The DOJ is investigating Gavin Newsom and his wife. Here’s what to know
Federal investigators are digging into the finances of California Gov. Gavin Newsom and his wife, First Partner Jennifer Siebel Newsom. The governor calls it a political attack tied to his expected 2028 presidential run. The Trump administration’s Justice Department is probing the Newsoms’ ties to nonprofits, taxes and business dealings going back years.
Siebel Newsom has occupied a higher profile position compared to the spouses of other state leaders. The filmmaker and gender equity advocate has helped shape her husband’s policies on issues like reproductive health, the male loneliness and mental health crisis, school nutrition, and regulating children’s access to social media.
Here are key takeaways:
- The U.S. Department of Justice is investigating Siebel Newsom’s taxes and nonprofits connected to her and the governor, with several probes ongoing for about a year that originated from whistleblower complaints to the U.S. Attorney’s Office in Sacramento.
- IRS and FBI agents have approached staff, friends and associates of the Newsoms in recent weeks and obtained their bank records.
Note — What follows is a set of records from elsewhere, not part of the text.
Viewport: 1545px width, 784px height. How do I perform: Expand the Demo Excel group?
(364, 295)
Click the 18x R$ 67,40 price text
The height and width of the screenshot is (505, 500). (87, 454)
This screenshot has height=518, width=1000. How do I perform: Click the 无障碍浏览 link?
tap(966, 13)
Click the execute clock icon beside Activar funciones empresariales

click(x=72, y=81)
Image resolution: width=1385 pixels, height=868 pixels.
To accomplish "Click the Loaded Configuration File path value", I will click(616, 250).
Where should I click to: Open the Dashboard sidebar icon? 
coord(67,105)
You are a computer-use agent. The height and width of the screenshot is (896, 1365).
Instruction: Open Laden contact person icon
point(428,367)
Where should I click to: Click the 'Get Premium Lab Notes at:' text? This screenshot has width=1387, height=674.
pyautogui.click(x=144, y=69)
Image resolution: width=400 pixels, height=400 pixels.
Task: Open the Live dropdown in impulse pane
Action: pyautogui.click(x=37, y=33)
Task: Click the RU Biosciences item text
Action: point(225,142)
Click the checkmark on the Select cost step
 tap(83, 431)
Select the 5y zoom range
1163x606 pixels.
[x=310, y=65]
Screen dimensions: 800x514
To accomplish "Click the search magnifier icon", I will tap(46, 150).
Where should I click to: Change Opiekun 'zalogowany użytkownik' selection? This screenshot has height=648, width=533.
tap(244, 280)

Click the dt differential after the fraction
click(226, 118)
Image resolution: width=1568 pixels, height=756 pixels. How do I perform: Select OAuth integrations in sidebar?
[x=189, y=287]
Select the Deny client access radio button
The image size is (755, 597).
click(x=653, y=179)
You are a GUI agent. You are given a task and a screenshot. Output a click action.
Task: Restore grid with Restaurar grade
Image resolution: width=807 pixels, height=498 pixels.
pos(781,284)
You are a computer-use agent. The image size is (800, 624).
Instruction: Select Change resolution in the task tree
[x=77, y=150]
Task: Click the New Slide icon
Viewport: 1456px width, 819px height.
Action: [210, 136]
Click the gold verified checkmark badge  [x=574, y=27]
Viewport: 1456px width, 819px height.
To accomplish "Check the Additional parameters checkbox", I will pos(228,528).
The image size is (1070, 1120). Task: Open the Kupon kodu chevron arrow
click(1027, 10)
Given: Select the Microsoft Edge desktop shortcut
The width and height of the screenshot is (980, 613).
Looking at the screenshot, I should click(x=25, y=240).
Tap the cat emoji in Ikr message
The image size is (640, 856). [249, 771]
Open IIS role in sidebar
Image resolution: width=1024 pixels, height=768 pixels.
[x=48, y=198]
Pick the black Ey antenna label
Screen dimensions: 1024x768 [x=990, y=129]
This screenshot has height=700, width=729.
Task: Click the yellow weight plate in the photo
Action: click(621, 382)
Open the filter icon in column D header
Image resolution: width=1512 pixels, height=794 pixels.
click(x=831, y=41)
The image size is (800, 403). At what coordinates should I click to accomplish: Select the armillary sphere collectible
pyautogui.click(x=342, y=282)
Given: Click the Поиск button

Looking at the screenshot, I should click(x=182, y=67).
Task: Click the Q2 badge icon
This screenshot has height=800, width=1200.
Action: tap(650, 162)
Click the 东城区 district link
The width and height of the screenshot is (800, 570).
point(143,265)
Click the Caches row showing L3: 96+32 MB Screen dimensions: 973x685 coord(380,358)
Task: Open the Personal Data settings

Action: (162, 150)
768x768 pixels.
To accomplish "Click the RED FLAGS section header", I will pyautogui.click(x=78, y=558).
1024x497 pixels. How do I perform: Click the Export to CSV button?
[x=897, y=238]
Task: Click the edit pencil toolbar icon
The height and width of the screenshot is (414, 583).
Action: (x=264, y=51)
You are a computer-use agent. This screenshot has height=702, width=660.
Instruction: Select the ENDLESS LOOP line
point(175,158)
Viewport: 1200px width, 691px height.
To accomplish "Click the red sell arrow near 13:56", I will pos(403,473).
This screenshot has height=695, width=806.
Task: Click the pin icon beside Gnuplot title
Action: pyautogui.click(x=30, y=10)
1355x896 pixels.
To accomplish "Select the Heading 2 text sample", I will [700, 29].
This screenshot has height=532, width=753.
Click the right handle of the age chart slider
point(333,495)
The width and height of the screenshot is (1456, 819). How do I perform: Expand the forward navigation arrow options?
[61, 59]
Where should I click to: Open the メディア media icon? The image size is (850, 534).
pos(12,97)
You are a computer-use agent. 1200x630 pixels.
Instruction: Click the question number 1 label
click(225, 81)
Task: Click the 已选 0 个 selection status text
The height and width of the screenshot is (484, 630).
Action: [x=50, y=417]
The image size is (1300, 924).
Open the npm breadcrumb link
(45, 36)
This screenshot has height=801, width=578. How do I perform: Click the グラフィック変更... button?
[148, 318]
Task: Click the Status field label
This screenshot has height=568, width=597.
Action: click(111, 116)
The Governor’s Office said the probe intensified after Todd Blanche became acting head of the DOJ.
- One of the investigations is connected to Dana Williamson, Newsom’s former chief of staff, who pleaded guilty to fraud and lying to the FBI last month and faces up to 38 years in prison.
- Siebel Newsom earned about $2.3 million from the Representation Project nonprofit between 2011 and 2018. A 2021 Sacramento Bee investigation found more than $800,000 in donations to the nonprofit from companies that lobby the governor, including PG&E, AT&T and Kaiser Permanente.
- Just days before the DOJ probe became public, the state’s Fair Political Practices Commission fined Newsom $31,500 for failing to report $5.6 million in charitable donations on time, with most going to the California Fire Foundation during the 2025 Los Angeles wildfires. Newsom was late filing reports on so-called behested payments 34 times in 2025, and the governor has previously been fined for failing to disclose $14 million in donations made between 2019 and 2024.
- In a video posted to social media, Newsom called Trump “the most corrupt president in American history” and said the White House is “abusing the grand jury process” to target him because he is considering a 2028 presidential run.
The governor’s FPPC fines and Siebel Newsom’s nonprofit ties are just a few controversies amongst a host of other issues the Trump administration may have seized on in its investigation, according to political analyst Dan Schnur, who chaired the Fair Political Practices Commission in 2010.
“Trump’s allies will be able to point to a lot of smoke.” Schnur pointed to the first partner’s role in the Governor’s Office, the amount of money the foundation has raised, the charges faced by Newsom’s former chief of staff.
“The question is whether they have probable cause to believe that there’s fire underneath all that smoke,” Schnur said. “And Newsom and his supporters would argue very strongly that there’s not. And again, getting back to what I said earlier: We just don’t know.”